Our findings should be interpreted in light of a number of limitations. First, the EWAS was conducted in a small sample of participants. However, the study was well designed to limit variation between groups. Second, we used DNA extracted from whole blood to measure methylation levels while differential methylation in brain tissue is a more direct approximation of PTSD pathophysiology. However, based on prior findings, we observed that blood-brain methylation was highly correlated at the BRSK2 CpG sites investigated in this study, but not at the ADCYAP1 CpG sites. Blood is easily accessible and blood biomarkers of PTSD risk may be a more pragmatic approach for personalized treatment of individuals at high risk of developing PTSD following trauma exposure [103]. Third, we may have overcorrected for confounding variables in the EWAS given that SVA was used along with the inclusion of cell-type composition as a covariate in the final models. Fourth, we did not investigate methylation quantitative trait loci (meQTL) located in the BRSK2 and ADCYAP1 genes. SNPs located in these genes may predict or mediate the methylation profiles observed in relation to PTSD status and symptom scores. Finally, DNA methylation in relation to gene expression and/or protein levels was not objectively measured and conclusions related to the functional effects of methylation are speculative.

The study has many strengths. First, all participants were rape-exposed women from similar sociodemographic backgrounds and from the same ethnicity group thus making the sample relatively homogenous.
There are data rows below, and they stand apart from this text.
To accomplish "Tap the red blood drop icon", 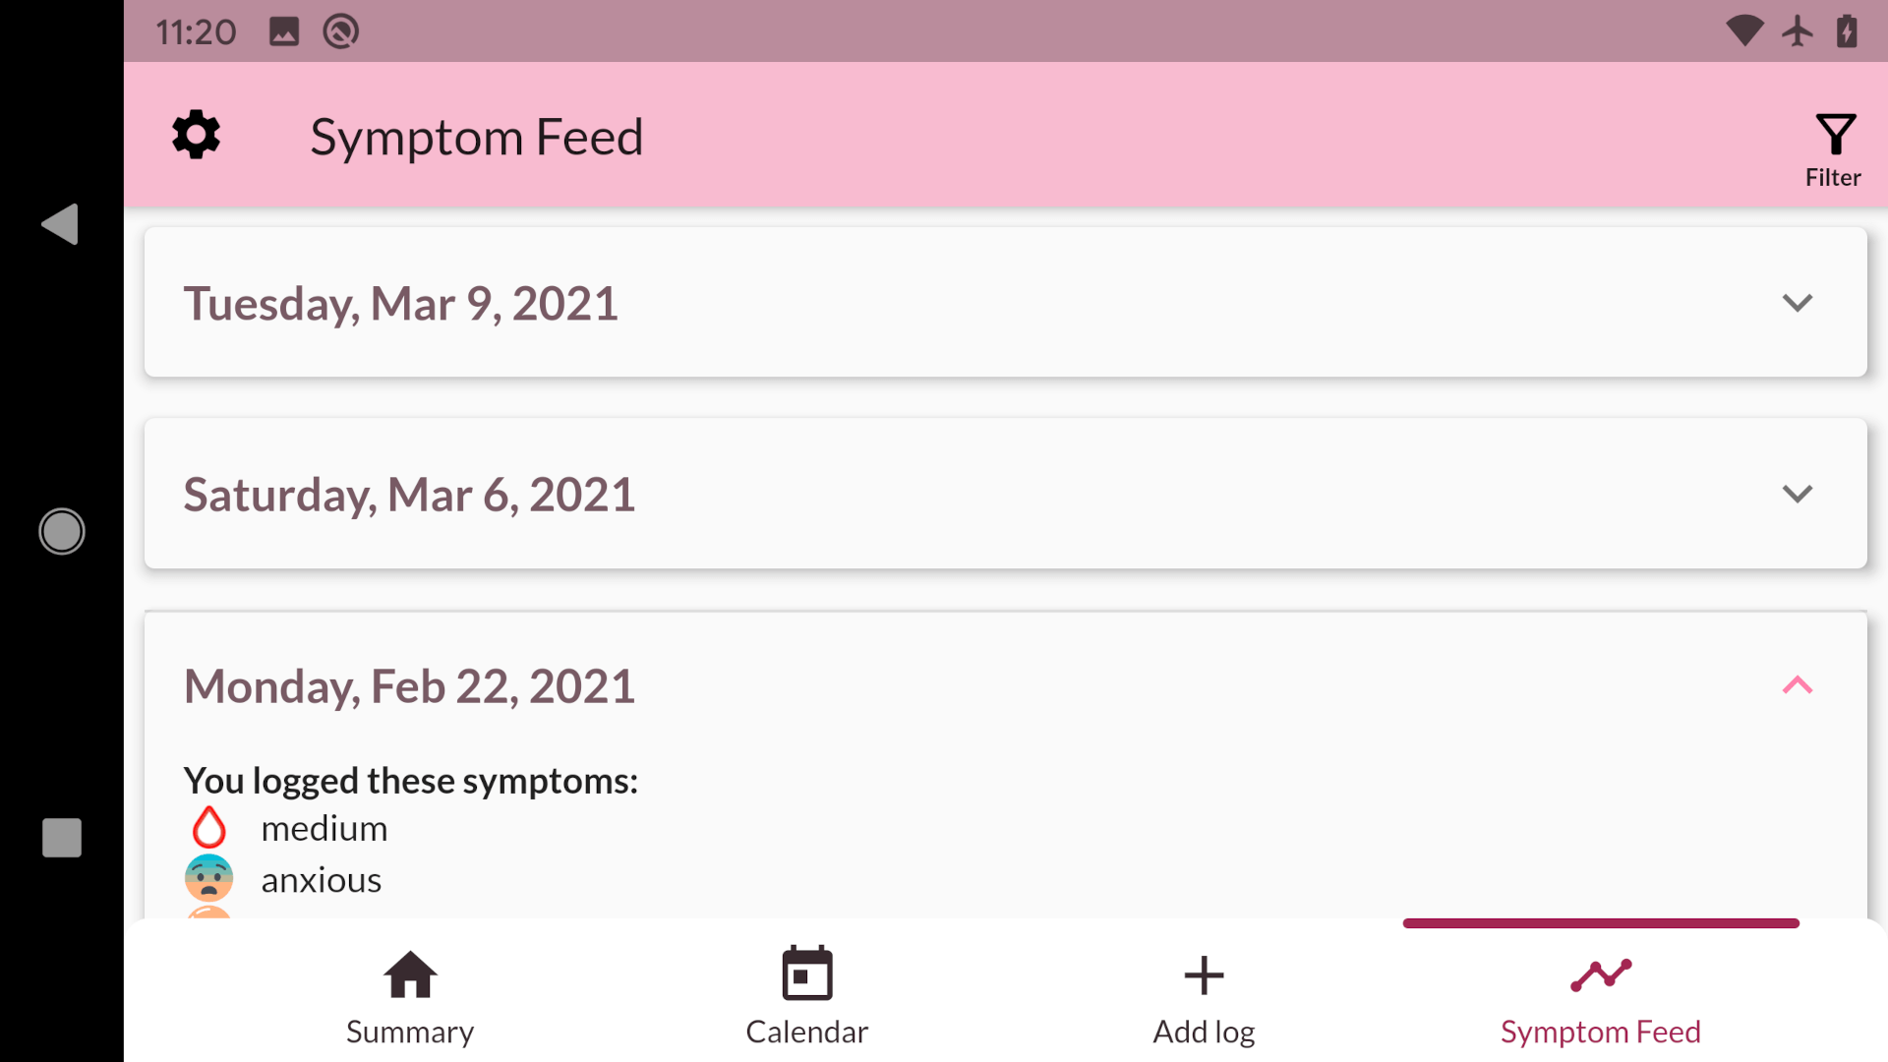I will 208,828.
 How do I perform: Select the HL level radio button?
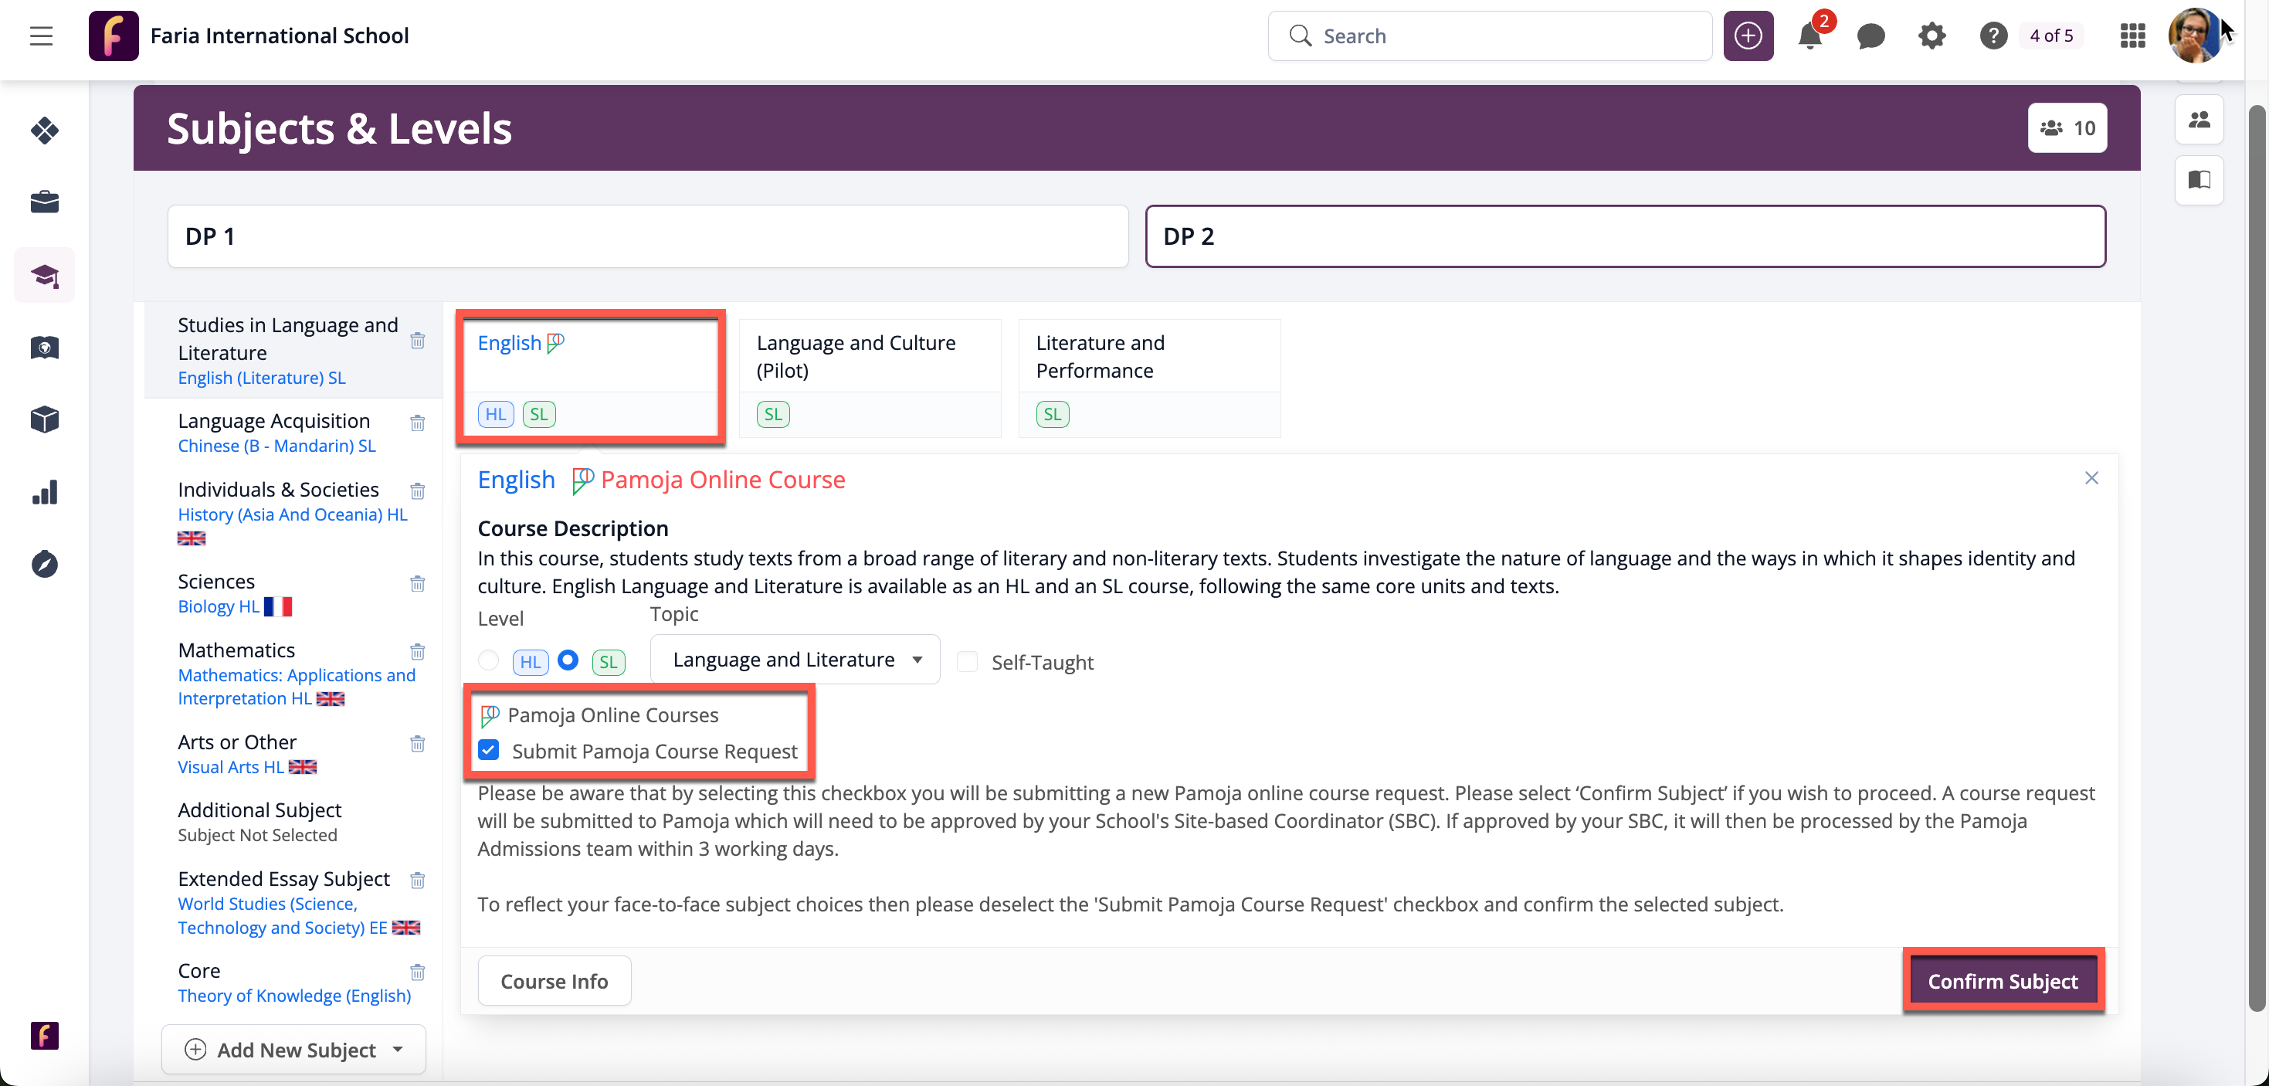pyautogui.click(x=489, y=661)
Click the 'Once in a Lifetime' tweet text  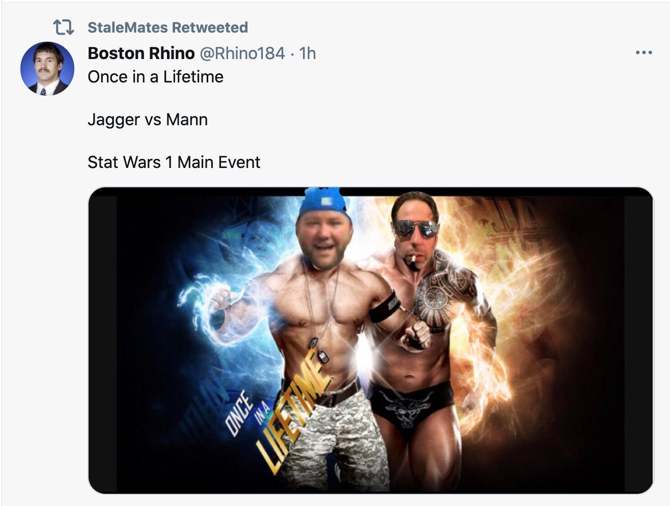click(155, 77)
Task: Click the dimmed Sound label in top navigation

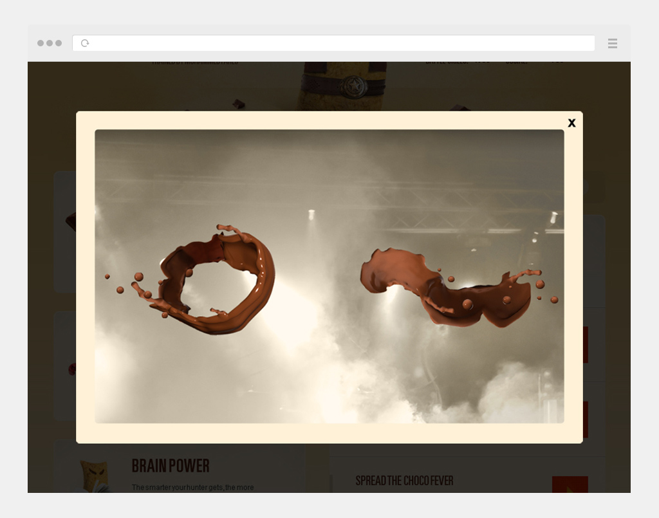Action: (x=516, y=62)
Second, the analyses were robust with a variety of confounding factors controlled for i.e., participants who were pregnant/lactating were excluded, none of the participants were on psychotropic medication and participants were of similar age. Baseline measures of age, HIV status, BMI, smoking, childhood trauma, lifetime trauma, alcohol use, and depression were controlled for by matching participants on these variables in the cross-sectional EWAS and including these factors as covariates/confounders in the longitudinal analyses. Third, we attempted to expand the findings of the EWAS by including longitudinal data which allowed us to investigate changes in methylation in relation to change in PTSD symptom scores over time. Fourth, investigating the agreement between the results obtained from the two different laboratory methods used (Illumina EPIC array and EpiTYPER) also allowed identification of potential bias/variation introduced by the different procedures involved in each method.

In summary, this study provides evidence that differential methylation of genes related to neurogenesis/development, glucose homeostasis, and HPA-axis regulation may be involved in PTSD development following rape. Our findings are supported by previous research implicating ADCYAP1/ADCYAP1R1 (especially in women) and BRSK1/BRSK2 in the development of PTSD. However, replication of these findings is required to determine whether the differentially methylated regions identified in this study are consistently linked to the development of PTSD.